▶ Source data:

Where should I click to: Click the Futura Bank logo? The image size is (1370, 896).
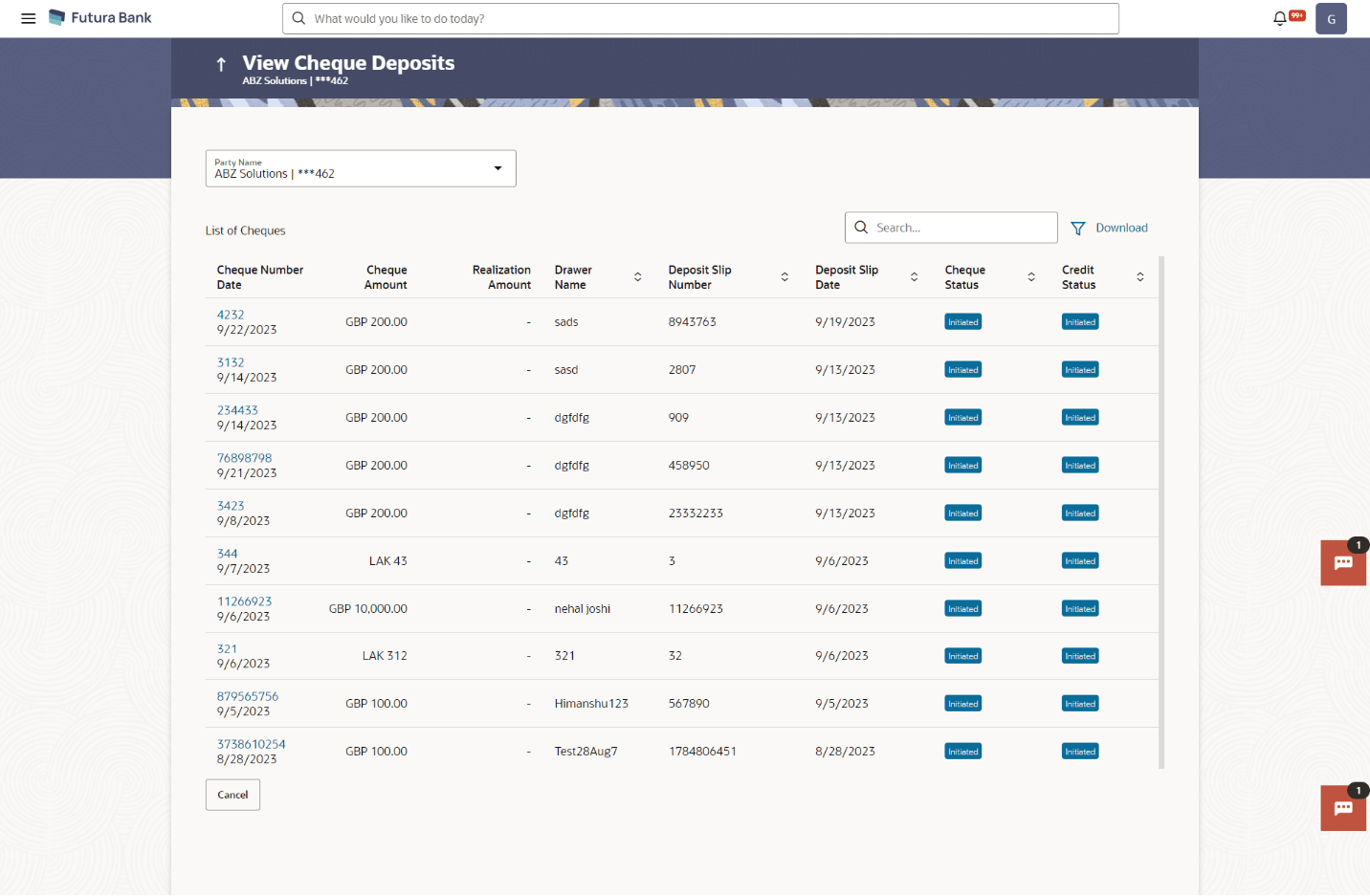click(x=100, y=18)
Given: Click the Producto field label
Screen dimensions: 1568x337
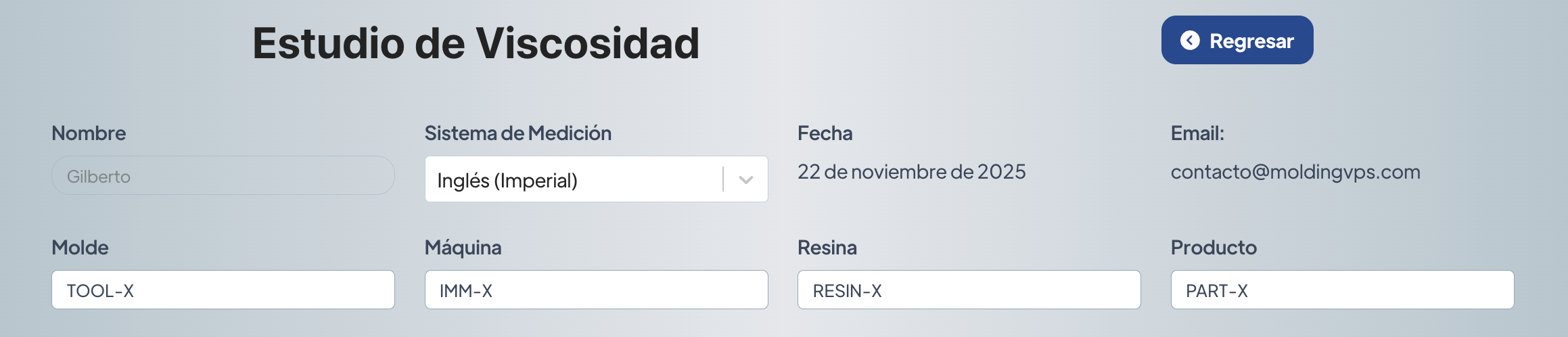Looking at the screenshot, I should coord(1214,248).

▶ Exercise goal: Repeat all the material above exactly, apart from the pictures.

▶ Response area:
Where should I click to: Click the Futura Bank logo? The image size is (1370, 896).
click(x=100, y=18)
Given: Click the Producto field label
Screen dimensions: 1568x337
Looking at the screenshot, I should coord(1214,248).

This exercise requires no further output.